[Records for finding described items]
════

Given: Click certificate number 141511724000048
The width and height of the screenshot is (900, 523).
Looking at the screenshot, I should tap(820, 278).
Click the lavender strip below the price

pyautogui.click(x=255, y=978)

════

§ **Goal of the exercise**: Pull every line out of the material above and copy each one word for word.

§ **The result**:
Given: Click certificate number 141511724000048
The width and height of the screenshot is (900, 523).
Looking at the screenshot, I should tap(820, 278).
Click the lavender strip below the price

pyautogui.click(x=255, y=978)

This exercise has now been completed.